Saved entries
• • • •
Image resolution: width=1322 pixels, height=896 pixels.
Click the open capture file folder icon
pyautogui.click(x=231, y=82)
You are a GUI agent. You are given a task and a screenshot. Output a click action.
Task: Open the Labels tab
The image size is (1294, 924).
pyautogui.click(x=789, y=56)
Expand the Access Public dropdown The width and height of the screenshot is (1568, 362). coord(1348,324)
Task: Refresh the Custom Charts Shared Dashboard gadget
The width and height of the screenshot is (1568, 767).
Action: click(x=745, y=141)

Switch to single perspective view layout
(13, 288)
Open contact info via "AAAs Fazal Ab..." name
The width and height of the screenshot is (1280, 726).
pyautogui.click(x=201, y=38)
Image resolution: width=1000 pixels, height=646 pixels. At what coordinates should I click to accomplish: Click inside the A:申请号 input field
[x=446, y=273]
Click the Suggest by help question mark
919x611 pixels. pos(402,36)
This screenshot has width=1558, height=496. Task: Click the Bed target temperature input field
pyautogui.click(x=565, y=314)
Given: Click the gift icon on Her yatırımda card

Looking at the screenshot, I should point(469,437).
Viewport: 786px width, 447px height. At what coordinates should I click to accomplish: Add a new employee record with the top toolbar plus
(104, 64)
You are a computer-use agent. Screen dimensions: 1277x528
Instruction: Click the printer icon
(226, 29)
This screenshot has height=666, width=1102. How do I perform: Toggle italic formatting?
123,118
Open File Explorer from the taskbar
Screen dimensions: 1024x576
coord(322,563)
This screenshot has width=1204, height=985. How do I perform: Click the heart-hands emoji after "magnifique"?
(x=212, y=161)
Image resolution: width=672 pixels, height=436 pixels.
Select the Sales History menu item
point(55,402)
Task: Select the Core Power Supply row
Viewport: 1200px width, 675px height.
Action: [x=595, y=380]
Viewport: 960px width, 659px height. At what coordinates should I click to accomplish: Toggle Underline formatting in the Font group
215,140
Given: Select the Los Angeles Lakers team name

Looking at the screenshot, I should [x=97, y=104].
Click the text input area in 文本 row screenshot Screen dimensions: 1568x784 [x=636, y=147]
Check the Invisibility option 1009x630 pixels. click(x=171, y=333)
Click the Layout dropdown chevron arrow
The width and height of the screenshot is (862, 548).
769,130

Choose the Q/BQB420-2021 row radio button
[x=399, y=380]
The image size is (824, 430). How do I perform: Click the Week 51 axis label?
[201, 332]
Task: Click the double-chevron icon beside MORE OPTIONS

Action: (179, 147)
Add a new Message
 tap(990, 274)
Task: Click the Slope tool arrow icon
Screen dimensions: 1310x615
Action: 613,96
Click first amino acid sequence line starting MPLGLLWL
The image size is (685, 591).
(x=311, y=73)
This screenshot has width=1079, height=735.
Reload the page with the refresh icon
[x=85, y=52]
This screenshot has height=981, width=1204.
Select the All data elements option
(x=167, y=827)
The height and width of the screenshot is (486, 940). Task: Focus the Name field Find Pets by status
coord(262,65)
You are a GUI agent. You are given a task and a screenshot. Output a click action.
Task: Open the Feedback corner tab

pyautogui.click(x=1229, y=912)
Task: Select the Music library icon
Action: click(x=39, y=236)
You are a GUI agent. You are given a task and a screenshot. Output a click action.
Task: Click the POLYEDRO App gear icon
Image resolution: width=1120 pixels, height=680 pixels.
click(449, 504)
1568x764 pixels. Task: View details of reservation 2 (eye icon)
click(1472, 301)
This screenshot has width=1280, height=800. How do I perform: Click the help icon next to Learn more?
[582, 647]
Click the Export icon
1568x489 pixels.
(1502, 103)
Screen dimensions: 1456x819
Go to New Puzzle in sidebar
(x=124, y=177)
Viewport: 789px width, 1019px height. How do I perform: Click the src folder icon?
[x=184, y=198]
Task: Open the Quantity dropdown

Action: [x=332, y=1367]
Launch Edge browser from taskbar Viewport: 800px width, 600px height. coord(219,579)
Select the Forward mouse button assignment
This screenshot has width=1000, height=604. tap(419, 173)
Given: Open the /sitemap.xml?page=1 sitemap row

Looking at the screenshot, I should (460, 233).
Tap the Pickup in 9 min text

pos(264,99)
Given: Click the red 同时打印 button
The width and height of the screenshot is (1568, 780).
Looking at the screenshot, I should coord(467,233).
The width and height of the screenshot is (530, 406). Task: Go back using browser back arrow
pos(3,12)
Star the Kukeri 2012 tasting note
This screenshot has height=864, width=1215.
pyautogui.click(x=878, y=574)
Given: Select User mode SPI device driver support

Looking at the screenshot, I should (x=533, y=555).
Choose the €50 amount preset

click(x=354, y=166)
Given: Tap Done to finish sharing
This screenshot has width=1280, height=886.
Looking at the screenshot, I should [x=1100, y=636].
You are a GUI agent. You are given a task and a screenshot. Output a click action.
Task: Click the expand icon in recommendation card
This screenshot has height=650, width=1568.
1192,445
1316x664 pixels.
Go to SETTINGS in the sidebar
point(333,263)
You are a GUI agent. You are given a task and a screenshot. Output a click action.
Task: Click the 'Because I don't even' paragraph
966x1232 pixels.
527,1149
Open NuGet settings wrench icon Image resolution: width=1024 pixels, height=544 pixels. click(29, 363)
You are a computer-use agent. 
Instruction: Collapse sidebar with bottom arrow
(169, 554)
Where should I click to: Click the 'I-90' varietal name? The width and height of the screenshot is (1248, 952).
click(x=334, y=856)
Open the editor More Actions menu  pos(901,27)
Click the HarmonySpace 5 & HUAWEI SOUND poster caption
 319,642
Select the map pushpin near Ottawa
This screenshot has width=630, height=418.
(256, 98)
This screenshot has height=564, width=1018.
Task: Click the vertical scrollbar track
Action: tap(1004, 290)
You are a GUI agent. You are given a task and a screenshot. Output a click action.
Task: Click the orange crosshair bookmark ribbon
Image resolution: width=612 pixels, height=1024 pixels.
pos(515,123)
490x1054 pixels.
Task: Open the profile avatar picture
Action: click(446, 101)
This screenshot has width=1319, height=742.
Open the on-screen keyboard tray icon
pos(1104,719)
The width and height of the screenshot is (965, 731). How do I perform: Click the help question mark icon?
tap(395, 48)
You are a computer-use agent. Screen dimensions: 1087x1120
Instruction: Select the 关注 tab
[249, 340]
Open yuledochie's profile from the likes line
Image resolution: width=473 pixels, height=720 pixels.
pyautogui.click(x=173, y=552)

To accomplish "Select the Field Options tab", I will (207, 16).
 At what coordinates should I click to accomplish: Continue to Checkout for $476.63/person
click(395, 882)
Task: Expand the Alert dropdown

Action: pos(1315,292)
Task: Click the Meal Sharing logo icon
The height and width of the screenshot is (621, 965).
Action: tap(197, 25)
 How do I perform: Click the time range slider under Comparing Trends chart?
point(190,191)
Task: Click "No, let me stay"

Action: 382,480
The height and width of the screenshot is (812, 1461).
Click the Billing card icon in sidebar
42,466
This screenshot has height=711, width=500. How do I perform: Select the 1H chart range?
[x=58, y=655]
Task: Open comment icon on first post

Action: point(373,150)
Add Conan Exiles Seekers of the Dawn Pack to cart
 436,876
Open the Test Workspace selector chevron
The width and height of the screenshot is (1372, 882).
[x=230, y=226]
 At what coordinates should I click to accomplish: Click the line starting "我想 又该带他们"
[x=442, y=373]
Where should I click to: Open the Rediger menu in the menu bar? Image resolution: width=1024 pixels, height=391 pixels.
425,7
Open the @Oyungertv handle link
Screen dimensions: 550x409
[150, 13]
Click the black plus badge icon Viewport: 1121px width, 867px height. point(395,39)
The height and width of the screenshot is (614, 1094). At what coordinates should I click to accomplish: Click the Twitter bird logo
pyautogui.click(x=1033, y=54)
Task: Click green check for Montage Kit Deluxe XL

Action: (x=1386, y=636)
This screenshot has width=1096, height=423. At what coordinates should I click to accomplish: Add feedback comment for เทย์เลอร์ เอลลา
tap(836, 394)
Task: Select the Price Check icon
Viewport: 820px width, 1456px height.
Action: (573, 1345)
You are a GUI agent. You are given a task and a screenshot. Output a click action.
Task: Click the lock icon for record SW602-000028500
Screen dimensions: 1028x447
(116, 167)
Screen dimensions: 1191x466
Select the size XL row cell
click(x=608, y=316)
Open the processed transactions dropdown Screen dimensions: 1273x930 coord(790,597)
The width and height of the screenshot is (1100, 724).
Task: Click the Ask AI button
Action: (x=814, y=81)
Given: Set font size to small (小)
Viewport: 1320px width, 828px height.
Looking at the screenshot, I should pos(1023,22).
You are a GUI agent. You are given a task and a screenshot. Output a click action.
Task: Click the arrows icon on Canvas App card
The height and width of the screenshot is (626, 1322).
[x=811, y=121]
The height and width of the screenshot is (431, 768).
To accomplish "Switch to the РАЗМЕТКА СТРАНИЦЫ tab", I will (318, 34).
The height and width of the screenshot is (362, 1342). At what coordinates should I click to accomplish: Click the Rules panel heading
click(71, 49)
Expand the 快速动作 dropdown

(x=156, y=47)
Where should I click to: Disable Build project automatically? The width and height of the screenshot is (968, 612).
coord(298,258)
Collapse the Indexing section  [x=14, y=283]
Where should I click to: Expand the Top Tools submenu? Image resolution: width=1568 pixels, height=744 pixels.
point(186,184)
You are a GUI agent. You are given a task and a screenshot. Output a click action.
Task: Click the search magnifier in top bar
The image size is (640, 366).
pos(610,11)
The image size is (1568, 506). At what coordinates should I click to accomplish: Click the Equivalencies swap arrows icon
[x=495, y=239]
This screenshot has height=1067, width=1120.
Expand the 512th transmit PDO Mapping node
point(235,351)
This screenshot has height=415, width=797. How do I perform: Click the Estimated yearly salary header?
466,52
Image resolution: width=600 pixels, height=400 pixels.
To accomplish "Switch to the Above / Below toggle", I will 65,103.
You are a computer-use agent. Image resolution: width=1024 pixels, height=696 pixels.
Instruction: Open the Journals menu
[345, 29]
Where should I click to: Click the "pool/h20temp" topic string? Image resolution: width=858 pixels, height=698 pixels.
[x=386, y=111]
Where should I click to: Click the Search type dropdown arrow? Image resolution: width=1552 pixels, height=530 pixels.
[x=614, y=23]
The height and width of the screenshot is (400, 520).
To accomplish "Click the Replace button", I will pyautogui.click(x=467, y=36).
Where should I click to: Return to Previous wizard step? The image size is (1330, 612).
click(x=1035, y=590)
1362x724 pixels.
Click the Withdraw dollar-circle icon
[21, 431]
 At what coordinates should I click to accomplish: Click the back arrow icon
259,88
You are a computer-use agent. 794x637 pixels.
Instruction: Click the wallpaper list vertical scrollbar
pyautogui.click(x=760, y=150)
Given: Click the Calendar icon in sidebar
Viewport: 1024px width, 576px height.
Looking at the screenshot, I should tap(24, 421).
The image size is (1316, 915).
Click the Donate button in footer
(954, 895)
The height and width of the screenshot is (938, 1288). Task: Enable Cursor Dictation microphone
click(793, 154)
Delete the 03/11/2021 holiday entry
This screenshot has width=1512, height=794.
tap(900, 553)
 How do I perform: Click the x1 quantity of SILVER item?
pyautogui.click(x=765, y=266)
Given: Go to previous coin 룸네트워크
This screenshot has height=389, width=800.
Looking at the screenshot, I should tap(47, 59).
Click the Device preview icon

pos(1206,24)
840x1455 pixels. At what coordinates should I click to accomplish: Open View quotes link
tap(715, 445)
• • • •
The lines above that hold the string "taskbar" are to be located and copied.

Result of this task:
Open File Explorer from the taskbar
Launch Edge browser from taskbar Viewport: 800px width, 600px height. coord(219,579)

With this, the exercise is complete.